29 May 2018 - {{hitsCtrl.values.hits}}      

  • Sections 47 and 57 of Customs Ordinance to be amended
  • Customs in talks with trade unions for further amendments 
  • Sri Lanka Customs Ordinance, one of the oldest in the world, was enacted in 1869


By Nishel Fernando

Sri Lanka is to amend the archaic customs law shortly to facilitate paperless trade and pre-arrival clearances at the Customs, Sri Lanka Customs Director General and National Trade Facilitation Committee Chairman P.S.M. Charles said.


Addressing the inaugural session of the International Trade Centre’s (ITC) second public-private consultation on Sri Lanka’s National Single Window, last week, Charles said the Sri Lanka Customs has submitted a draft document to amend the 47 and 57 Sections of the Customs Ordinance, the law governing the Customs, to enable facilitation of paperless trade and pre-arrival clearances. 


She was confident that the Cabinet of Ministers would approve the proposed amendments to the Customs Ordinance and they would be given green light by parliament “very soon”. 


Sri Lanka’s Custom Ordinance, which was enacted in 1869, has been amended over time and is considered one of the oldest customs laws in the world.


Finance Minister Mangala Samaraweera last year termed the Custom Ordinance “a complex and yet archaic law that has not kept up with the developments of modern global trade” and called for an overhaul of the same.


According to the Sri Lanka Customs officials, there are a number of amendments, which are due under the commitments Sri Lanka made to the World Trade Organisation in implementing the Trade Facilitation Agreement (TFA). The TFA came into force in February 2017. 


Speaking to Mirror Business, a Customs official noted that they have submitted the draft document to amend Section 47 and 57 of the Customs Ordinance almost two months ago to the Finance and Mass Media Ministry.

He noted that the Sri Lanka Customs administration is currently holding discussions with the trade unions on how to proceed with other amendments to meet the TFA commitments. 


The official said though there are no objections from the trade unions in amending the customs law to meet the TFA commitments, they have voiced oppositions to any changes to the rewarding scheme under the existing Customs Ordinance.


Speaking of the possibility of replacing the archaic law with a completely new act, the official pointed out that unnecessary changes could impact the government. “We have met the government’s revenue targets due to the powerful Custom Ordinance,” he noted.  

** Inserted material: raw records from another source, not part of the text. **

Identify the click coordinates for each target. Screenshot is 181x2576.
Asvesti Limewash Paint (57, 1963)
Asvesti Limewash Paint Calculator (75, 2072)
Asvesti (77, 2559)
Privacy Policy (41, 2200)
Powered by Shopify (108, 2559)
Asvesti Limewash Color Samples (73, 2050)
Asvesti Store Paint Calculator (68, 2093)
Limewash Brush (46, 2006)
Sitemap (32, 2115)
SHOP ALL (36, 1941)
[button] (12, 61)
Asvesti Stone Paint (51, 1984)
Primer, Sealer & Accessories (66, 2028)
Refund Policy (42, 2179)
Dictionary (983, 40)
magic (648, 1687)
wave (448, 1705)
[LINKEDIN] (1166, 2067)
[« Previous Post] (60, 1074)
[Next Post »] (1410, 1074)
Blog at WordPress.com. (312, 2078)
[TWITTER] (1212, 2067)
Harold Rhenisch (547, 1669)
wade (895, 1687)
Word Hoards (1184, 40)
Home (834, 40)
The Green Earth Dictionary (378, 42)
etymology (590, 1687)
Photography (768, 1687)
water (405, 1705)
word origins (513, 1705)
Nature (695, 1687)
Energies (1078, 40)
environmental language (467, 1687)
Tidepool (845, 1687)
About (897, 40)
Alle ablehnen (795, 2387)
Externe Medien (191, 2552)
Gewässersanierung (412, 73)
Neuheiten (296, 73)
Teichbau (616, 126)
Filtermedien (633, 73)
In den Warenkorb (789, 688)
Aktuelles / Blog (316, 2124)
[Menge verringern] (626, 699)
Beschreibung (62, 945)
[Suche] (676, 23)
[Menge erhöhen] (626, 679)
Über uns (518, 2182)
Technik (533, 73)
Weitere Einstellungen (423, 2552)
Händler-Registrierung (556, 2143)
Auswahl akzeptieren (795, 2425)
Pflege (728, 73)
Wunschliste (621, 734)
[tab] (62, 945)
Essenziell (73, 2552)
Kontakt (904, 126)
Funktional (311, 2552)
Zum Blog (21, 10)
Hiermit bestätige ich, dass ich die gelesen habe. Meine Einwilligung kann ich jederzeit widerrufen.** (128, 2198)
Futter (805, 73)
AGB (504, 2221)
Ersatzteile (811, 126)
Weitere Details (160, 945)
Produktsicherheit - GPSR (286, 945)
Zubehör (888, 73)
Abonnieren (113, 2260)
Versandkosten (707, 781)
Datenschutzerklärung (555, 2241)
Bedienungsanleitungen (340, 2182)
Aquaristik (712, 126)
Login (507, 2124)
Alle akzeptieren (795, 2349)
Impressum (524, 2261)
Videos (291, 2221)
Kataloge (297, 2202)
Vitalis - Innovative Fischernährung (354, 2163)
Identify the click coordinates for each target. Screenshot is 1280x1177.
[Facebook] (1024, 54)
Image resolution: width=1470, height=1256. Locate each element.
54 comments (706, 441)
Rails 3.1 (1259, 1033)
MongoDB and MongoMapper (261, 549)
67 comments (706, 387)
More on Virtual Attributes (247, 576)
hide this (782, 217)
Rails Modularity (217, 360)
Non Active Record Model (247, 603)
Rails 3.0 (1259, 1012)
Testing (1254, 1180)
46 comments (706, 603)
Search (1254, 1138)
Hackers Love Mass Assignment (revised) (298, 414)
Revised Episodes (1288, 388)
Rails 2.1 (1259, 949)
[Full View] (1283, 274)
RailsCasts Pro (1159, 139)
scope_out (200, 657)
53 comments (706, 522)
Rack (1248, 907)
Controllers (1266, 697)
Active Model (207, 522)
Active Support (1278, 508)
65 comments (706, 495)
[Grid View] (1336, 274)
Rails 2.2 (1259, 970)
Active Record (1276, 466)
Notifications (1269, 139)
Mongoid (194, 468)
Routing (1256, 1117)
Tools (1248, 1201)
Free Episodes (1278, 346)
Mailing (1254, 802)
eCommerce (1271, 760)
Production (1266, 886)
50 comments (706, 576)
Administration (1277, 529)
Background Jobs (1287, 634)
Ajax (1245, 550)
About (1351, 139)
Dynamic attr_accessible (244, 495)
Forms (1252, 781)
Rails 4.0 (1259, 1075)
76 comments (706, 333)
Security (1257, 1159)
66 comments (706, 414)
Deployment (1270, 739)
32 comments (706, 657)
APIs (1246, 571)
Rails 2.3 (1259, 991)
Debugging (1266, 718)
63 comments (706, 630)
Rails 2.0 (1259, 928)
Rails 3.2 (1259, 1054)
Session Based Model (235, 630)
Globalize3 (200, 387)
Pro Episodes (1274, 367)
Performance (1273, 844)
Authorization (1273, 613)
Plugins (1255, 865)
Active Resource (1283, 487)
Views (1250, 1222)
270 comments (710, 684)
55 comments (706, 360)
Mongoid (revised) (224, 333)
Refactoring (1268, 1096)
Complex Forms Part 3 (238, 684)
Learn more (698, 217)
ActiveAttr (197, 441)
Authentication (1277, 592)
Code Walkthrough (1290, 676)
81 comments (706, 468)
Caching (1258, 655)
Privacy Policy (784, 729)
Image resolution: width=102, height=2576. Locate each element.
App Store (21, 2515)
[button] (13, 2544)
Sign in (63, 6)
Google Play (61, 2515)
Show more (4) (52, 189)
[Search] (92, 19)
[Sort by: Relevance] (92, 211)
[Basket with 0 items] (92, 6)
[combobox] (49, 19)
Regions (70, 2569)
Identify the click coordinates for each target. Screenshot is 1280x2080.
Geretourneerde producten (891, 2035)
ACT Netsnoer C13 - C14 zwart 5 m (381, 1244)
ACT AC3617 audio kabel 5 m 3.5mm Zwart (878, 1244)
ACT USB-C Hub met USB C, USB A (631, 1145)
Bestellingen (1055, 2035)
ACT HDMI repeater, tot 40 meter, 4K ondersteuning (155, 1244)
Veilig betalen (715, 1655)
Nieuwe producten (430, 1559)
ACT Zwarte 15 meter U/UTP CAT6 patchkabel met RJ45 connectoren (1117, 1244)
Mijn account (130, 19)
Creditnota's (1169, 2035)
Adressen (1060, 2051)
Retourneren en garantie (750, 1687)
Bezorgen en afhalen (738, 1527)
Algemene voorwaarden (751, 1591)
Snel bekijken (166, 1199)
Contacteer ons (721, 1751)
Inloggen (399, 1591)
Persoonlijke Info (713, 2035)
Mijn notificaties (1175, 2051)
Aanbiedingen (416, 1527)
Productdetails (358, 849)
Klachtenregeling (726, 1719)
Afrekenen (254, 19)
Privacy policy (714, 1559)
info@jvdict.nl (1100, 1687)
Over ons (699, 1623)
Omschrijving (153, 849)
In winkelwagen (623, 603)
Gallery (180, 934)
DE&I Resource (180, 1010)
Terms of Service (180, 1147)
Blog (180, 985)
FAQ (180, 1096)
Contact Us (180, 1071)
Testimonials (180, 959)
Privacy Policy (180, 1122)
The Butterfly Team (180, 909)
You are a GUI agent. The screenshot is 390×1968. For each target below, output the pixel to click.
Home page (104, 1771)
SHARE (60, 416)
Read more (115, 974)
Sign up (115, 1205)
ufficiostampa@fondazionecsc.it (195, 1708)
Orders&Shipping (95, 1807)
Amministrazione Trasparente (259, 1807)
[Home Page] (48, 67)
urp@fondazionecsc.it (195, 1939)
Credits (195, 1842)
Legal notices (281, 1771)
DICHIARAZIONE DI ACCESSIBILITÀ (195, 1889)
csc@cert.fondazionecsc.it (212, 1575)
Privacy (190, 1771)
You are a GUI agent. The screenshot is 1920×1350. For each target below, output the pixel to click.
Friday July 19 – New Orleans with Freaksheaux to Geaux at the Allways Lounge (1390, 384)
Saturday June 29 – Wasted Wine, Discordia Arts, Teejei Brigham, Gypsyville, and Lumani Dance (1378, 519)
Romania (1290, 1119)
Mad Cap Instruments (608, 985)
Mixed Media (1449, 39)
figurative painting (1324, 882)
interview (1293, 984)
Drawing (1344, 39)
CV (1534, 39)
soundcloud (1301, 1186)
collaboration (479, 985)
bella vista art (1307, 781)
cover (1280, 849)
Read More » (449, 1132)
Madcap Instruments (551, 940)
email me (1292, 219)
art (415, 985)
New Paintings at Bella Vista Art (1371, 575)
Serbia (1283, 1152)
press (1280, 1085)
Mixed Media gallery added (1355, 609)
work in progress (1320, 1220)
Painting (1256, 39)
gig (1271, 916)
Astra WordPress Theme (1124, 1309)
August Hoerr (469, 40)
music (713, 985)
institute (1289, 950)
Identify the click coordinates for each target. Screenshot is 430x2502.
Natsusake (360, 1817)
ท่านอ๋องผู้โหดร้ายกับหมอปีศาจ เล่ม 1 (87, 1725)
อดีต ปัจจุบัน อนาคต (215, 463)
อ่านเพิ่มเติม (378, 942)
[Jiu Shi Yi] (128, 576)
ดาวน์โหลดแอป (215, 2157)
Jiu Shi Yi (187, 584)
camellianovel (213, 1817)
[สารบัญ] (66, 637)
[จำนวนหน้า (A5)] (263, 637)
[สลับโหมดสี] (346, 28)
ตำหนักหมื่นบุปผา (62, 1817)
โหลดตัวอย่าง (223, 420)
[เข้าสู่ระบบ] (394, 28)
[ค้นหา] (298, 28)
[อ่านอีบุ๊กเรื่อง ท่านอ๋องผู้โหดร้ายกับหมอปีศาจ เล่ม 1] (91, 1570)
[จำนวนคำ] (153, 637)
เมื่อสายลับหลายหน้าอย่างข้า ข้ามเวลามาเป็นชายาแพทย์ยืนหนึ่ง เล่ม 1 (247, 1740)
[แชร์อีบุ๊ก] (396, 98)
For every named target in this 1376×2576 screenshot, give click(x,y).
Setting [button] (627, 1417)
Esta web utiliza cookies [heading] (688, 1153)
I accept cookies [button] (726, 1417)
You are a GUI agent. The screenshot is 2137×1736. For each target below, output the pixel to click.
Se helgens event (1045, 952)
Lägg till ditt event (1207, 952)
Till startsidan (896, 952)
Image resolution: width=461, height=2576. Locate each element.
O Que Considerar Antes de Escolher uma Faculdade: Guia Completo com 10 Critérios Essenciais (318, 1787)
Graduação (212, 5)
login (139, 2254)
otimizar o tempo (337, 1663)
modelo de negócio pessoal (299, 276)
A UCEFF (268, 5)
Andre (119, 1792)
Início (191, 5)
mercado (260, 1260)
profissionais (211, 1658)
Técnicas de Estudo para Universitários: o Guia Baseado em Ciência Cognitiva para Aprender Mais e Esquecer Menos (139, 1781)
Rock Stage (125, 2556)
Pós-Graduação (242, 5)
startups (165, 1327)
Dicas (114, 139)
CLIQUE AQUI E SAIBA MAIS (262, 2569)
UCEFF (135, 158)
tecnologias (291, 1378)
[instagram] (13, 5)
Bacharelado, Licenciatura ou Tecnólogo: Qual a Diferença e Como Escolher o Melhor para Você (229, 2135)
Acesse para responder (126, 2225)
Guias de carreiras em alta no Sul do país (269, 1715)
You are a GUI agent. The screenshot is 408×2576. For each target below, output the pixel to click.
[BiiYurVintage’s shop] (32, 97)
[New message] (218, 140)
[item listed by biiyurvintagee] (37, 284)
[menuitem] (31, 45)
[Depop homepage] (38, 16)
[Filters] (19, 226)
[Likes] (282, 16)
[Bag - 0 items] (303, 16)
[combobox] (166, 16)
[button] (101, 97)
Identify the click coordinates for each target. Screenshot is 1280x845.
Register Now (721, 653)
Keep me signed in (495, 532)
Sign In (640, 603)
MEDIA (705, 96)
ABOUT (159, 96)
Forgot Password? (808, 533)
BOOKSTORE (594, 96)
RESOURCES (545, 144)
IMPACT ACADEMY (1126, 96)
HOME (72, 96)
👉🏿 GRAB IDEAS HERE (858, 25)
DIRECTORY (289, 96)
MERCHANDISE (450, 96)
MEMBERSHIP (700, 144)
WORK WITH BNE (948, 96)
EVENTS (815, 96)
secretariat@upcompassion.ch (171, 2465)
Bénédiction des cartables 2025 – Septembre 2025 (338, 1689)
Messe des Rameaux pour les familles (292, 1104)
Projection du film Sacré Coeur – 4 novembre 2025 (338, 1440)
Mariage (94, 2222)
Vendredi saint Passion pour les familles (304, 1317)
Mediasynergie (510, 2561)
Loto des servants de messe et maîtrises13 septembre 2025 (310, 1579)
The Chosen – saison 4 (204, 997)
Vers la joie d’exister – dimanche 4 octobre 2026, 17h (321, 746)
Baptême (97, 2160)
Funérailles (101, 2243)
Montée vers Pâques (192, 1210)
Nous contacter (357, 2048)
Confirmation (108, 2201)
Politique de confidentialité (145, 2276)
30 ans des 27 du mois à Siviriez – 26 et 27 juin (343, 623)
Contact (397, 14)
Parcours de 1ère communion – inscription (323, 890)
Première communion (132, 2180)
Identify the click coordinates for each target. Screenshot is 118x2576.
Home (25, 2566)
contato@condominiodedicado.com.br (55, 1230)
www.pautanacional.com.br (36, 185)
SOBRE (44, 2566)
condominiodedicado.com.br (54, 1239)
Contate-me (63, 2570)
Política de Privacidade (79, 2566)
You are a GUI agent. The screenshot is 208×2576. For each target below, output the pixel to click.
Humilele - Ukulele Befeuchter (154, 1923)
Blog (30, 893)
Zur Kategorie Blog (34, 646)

Meanwhile, Charles requested the support of the trade unions for the implementation of the online processes at the Sri Lanka Customs.


She said the Sri Lanka Customs has received a grant from the European Union to improve the efficiency of services. The ITC has been selected to manage the fund and Charles said that workshops and capacity-building events would be carried out with the support of the World Customs Organisation, particularly in the field of risk management and post-clearance audit.


Following the Wold Bank recommendations, the Sri Lanka Customs recently amalgamated the Risk Management Directorate under the Central Intelligence Unit of the agency, on par with other countries, in order to improve the efficiency of control measures. 


Sri Lanka Customs is also in the process of modernising its outdated Post-Audit Unit to facilitate trade.  Meanwhile, the Sri Lanka Information Trade Portal is on route to be launched on July 5, 2018, as 80 percent of information of various government agencies is already uploaded to the system. The portal is expected to streamline trade while improving transparency.


The blueprint of the National Single Window is scheduled to be launched by end-July this year and is scheduled to be in operation by 2019.